If state and federal governments weren’t so corrupted by money from the meat industry, hamburgers would be illegal. The fast-food burger is a quadruple threat: to animals, the environment, workers and public health. The cattle are raised in feedlots so crowded and filthy the animals must be administered antibiotics to keep them alive long enough to make it to slaughter. The overuse of these drugs lessens their effective for humans by breeding antibiotic resistant bacteria.
Mountains of manure from feedlots are piled into oceanic, untreated “lagoons” that poison lakes, rivers and the air. Workers for industrial meat processors like Con-Agra and Tyson labor in dangerous and inhumane conditions. Feces contaminated beef sickens and kills thousands of people every year.
Do you want that burger for here or to go?
In spite of these crimes against humanity, the industrial hamburger remains as popular as ever. Americans ate about 9 billion burgers in 2010, an average of about one every two weeks for each person in the country, according to the research firm NPD Group. Burgers aren’t going anywhere.
Los Gatos’ Main Street Burgers has recognized that fact and has opted to serve a better burger. I reviewed Main Street Burgers when it opened, back in 2005. I’m pleased to see the business has thrived and that it even underwent a recent expansion.
I’m also happy that Main Street has upgraded its burgers. When the place first opened, it served Harris Ranch “natural” beef burgers, factory-farmed burgers that made loose claims to being antibiotic-free.
Now, Main Street serves Niman Ranch beef. While Niman Ranch isn’t as good for the environment and public health as pasture-raised, grass-fed beef, it is antibiotic-free and light years better than industrial grade beef that goes into 99.999 percent of the beef Americans wolf down.
The restaurant also gets points for using Diestel turkey, a California company that produces humanely raised, antibiotic-free birds. They also uses wild salmon in their salmon burgers and compostable cups, a great alternative to plastic as long the cups are properly composted and don’t get buried in landfills where they’ll live side by side with their plastic brethren for eternity.
On the downside, Main Street Burgers used to serve Rocky Jr. chicken in its chicken sandwiches, a step above the factory-farmed chicken that dominates the market. The restaurant has since switched to Koch Foods for its chicken, a company that makes no claims about the absence of hormones or antibiotics.

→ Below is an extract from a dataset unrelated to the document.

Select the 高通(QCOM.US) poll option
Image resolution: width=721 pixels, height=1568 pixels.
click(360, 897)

That’s too bad. Customers obviously appreciate the provenance of the burgers. A factory-farmed, feedlot cow is just as bad as a factory-farmed, feedlot chicken.

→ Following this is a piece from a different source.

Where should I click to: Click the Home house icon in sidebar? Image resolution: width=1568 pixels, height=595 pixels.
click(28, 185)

OK, enough with the food politics. The Main Street Original burger ($5.99, $6.99 with cheese) is the classic burger served on an excellent egg bun with the restaurant’s signature sauce (basically thousand-island island dressing). My favorite is the Nirvana Burger ($9.50), smoked cheddar, house-made bacon-onion jam and mildly spicy Sriracha mayonnaise. So much better than a Big Mac.

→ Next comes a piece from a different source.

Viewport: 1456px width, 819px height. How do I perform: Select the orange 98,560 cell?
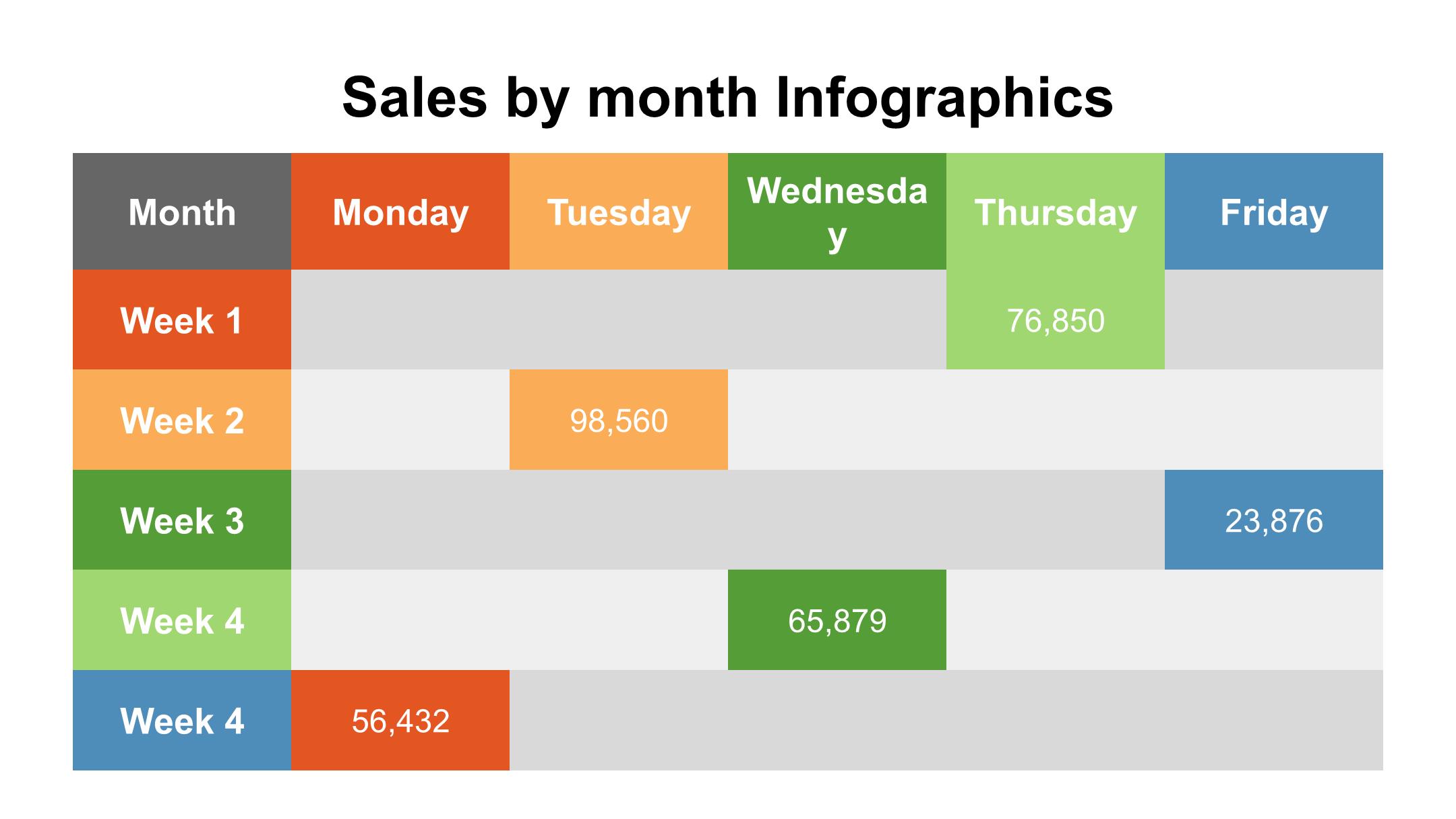619,421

If beef isn’t your thing, the wild Alaska burger ($8.99) served with sliced cucumbers and standard toppings on a nine-grain bun is a good choice.
In addition to the restaurant’s expansion, Main Street Burgers has improved its beer and wine and dessert selections. It still serves great milkshakes ($4.50 for small, $6 for large) made with Treat Ice Cream, a San Jose company that’s been around since 1951. Go for the salted caramel. You won’t be sorry.
What has been around that long is the restaurant’s anti-grill,” a quick chill machine that hardens ice cream and anything else you put on it. Main Street uses it to make ice cream sandwiches ($5). Choose a flavor and either a graham cracker or brownie cookie crust.
The wines and beers on tap are a step up. Main Street serves chardonnay and pinot noir from Parducci and Paul Dolan, two green wine producers as well as beer from Trumer Pils, Blue Moon and Sierra Nevada Brewing Co. If you want to go in a different direction, there’s Pabst in a 16-ounce can.
At Main Street Burgers, you can enjoy the classic American meal without contributing to our collective demise in the process. A milkshake or glass of good beer or wine makes it go down even better.